Lucha Libre Elite, also referred to as simply Elite, was a Mexican professional wrestling promotion based in Mexico City, Mexico. The promotion, founded in 2014 as Asociación de Lucha Libre Élite (All Elite), is owned and managed by Carlo Colín and Ernesto Santillan. The Elite's promoters ran events in past years under the name "Proesa Entertainment". At one point the promotion had a weekly television show on Azteca 7.

== History ==
As All Elite they ran their first wrestling event on July 19, 2014, in Deportivo Morelos at Mexico City. On October 20, the promotion announced through Twitter a partnership with Consejo Mundial de Lucha Libre (CMLL). L.A. Park and El Hijo de L.A. Park appeared in Arena México at CMLL's Día de Muertos show to announce the "All Elite League" tournament, between CMLL and independent wrestlers.
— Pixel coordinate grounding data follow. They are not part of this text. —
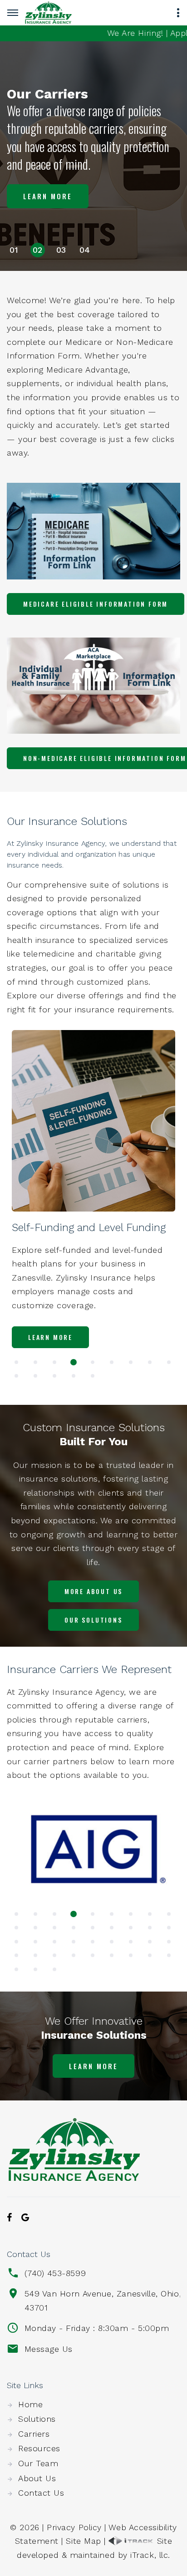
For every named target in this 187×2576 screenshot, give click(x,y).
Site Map (83, 2541)
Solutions (37, 2419)
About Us (37, 2478)
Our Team (38, 2463)
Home (30, 2404)
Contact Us (41, 2492)
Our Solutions (93, 1619)
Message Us (49, 2349)
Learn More (47, 196)
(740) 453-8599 (55, 2273)
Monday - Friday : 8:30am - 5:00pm (97, 2328)
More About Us (93, 1591)
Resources (39, 2448)
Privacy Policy (74, 2527)
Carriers (33, 2434)
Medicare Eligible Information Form (95, 603)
First two events to run together All Elite and CMLL were scheduled to be held on November 13 in Arena Puebla and November 15 in Arena Coliseo Mexico. By October 2015, It was announced the Elite League was dropped due to too many wrestlers coming and going from the promotion. And In early 2018 CMLL and Elite Parted Ways and could not use CMLL venues like Arena México, after that Lucha Elite partnered with International Wrestling Revolution Group (IWRG), and used IWRG's Arena Naucalpan for additional shows.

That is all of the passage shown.